**Reading passage:**
+--
He further states that when it comes to stroke and its consequences, new technology is playing an increasingly important role in treatment. Interesting new methods involving robotics and artificial intelligence are becoming more common. Robotics allows for the movement of limbs in any position and with extremely precisely defined intensity, which can assist standard physical therapy.
– Artificial intelligence helps researchers refine existing methods or direct them towards new ones. The research of Dr. Huth and colleagues, who used functional magnetic resonance imaging (fMRI) to investigate patterns of speech information formation in the brain, is an example of this. A method that has existed for years, which can track the dynamics of changes in the activity of individual brain regions, has so far been unable to reconstruct short-term, rapid changes in real time, but with the help of artificial intelligence, the achieved speed of detection has allowed for the recognition of how certain brain regions respond to specific speech terms, and then the computer could reconstruct the meaning from the list of activated regions before the presented speech terms – explains Professor Malojčić and adds that similar results have so far only been achieved through invasive methods (electrode implantation, which is heavily invested in by Elon Musk), so this is certainly a promising tool. However, before its full application in everyday practice, i.e., rehabilitation of patients with speech disorders, the experiment must be confirmed on real patients and in different indications.
+--
**Supplied data:**
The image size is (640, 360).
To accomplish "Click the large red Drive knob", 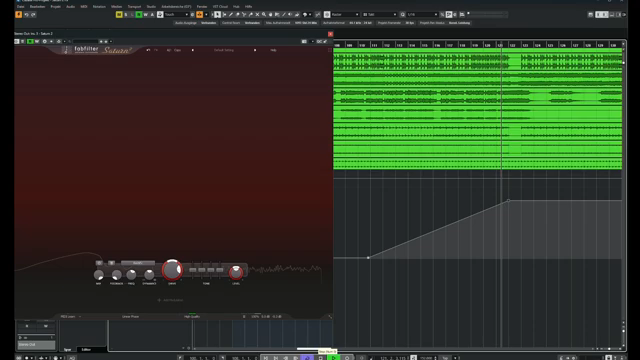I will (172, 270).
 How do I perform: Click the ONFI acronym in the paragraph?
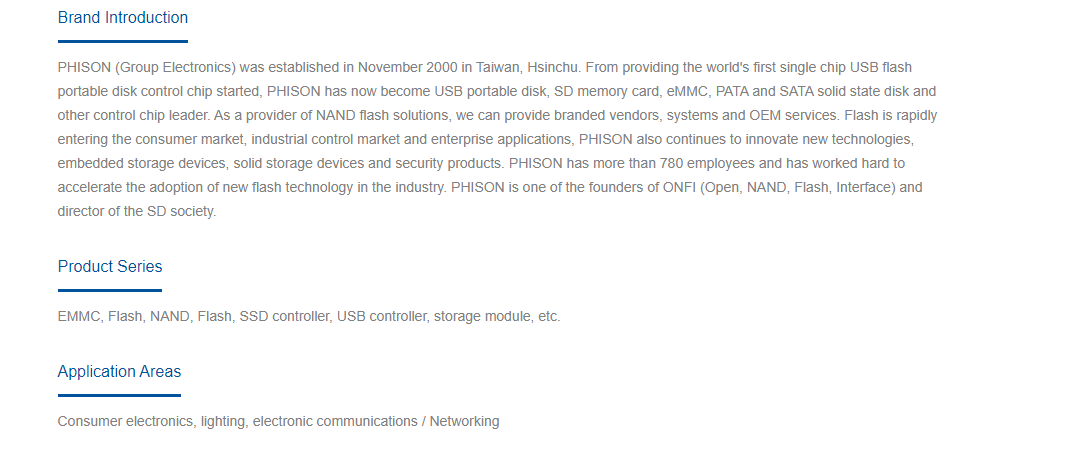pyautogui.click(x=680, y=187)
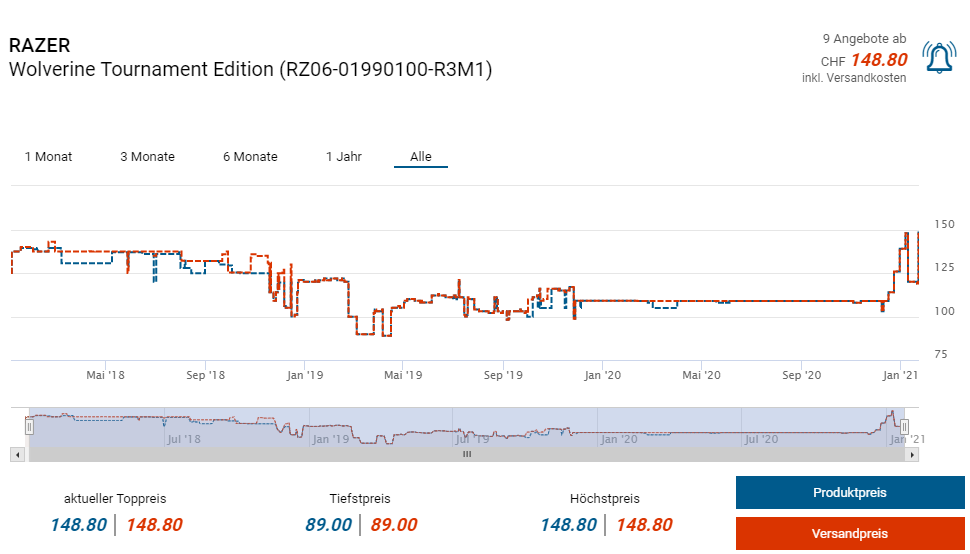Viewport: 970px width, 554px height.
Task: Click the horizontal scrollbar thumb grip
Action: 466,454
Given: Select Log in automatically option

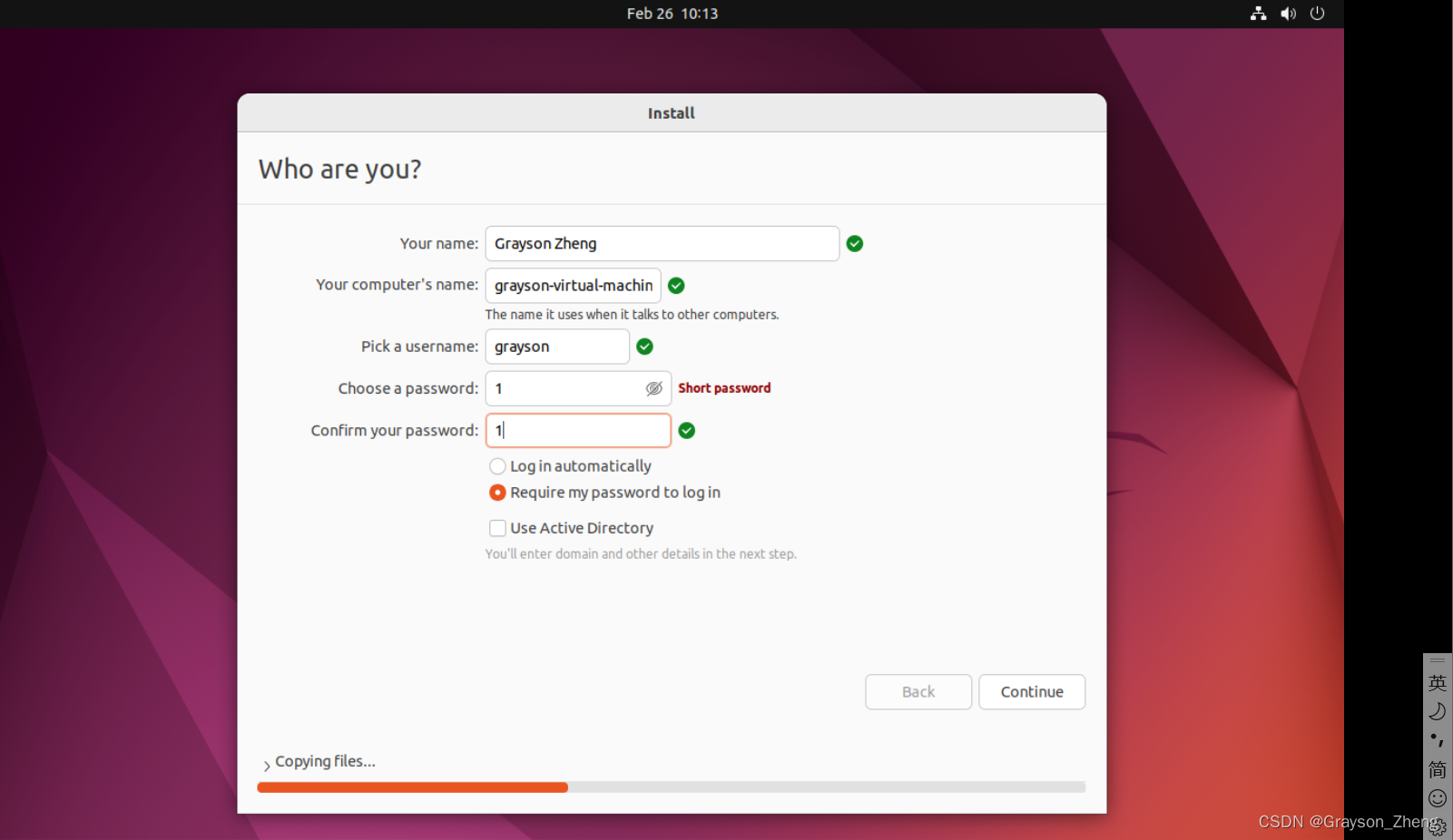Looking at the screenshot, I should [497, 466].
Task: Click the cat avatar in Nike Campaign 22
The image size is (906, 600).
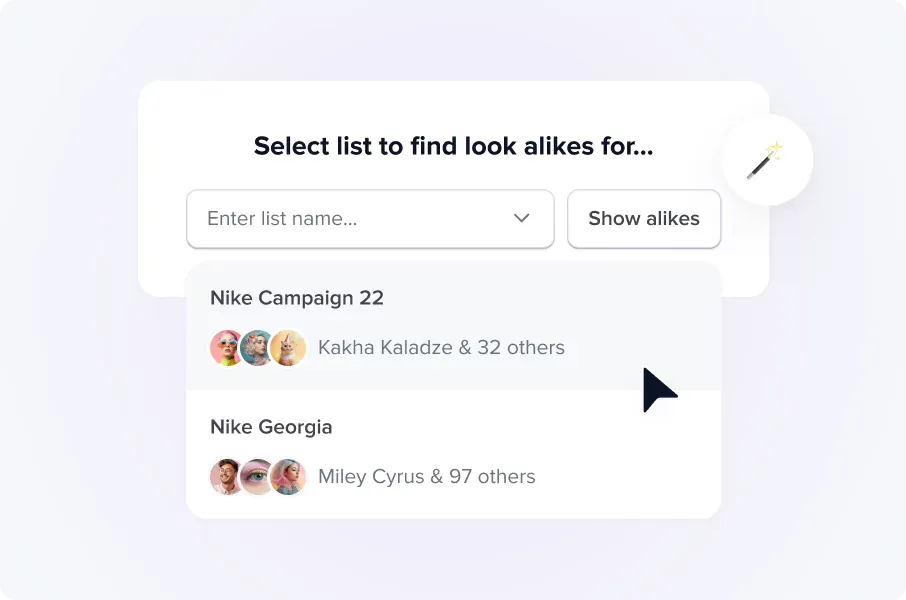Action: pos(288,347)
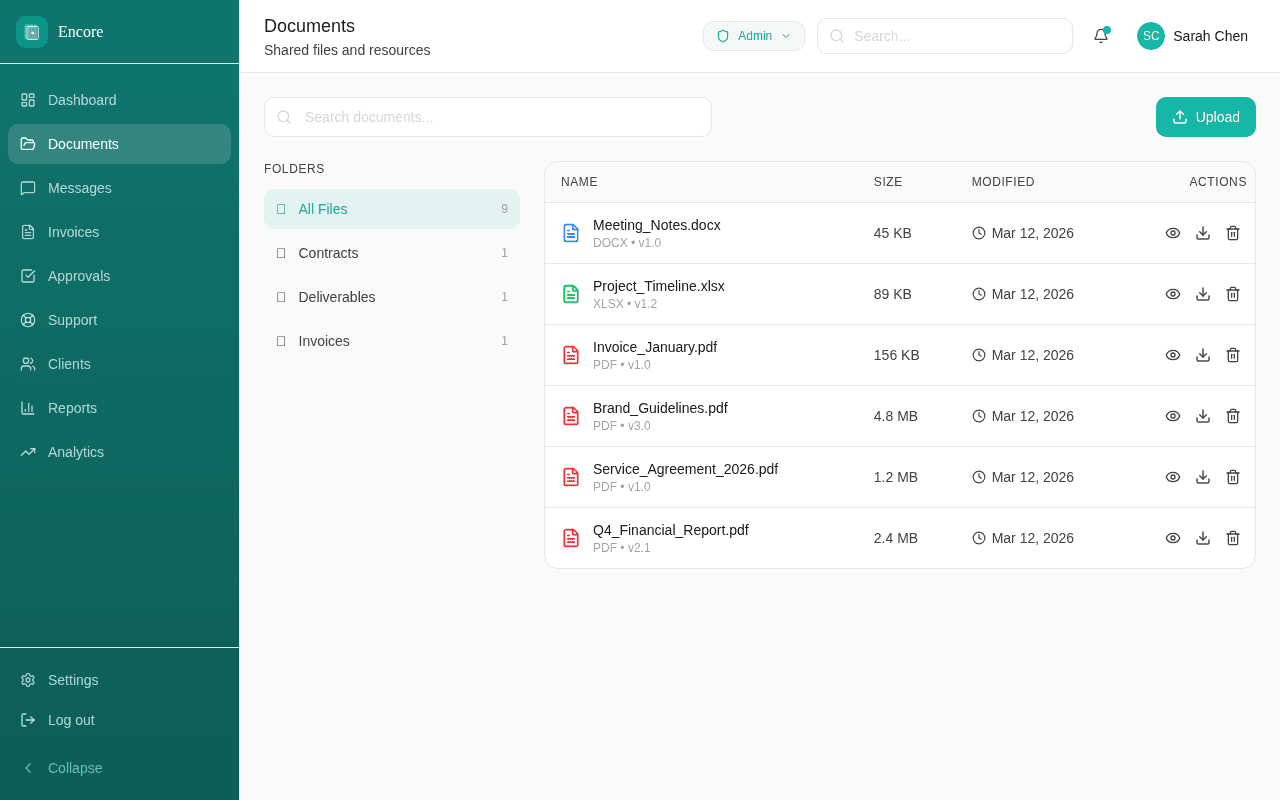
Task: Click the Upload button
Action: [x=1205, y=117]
+--
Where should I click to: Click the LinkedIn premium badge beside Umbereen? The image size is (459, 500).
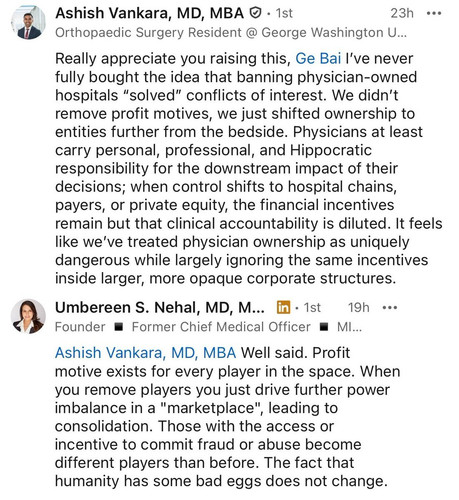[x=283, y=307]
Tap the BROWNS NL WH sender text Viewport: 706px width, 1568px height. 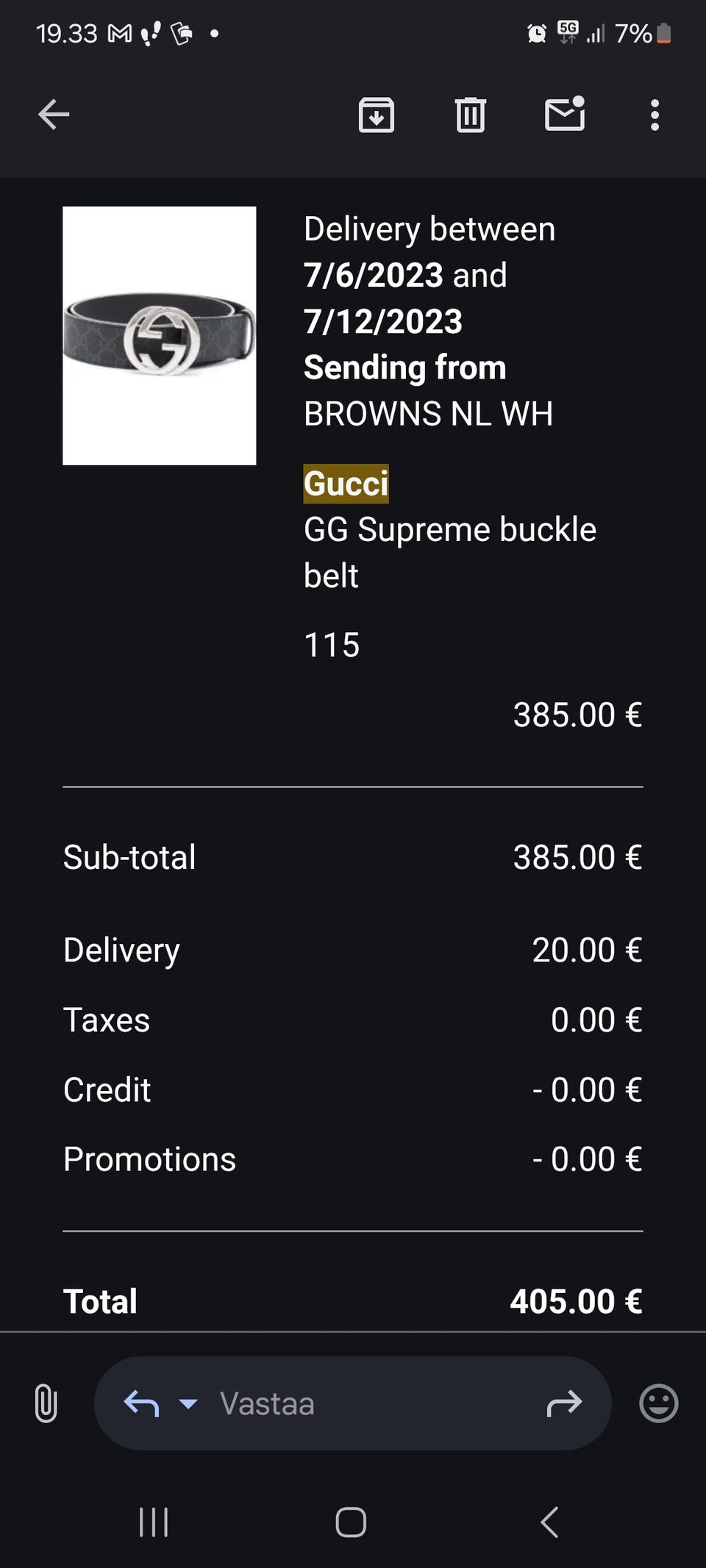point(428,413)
+--
**About this exercise:** From the stroke treatment technology passage, return word for word the part that opens with the words containing "He further states" and closes with "standard physical therapy.".

**Exercise output:**
He further states that when it comes to stroke and its consequences, new technology is playing an increasingly important role in treatment. Interesting new methods involving robotics and artificial intelligence are becoming more common. Robotics allows for the movement of limbs in any position and with extremely precisely defined intensity, which can assist standard physical therapy.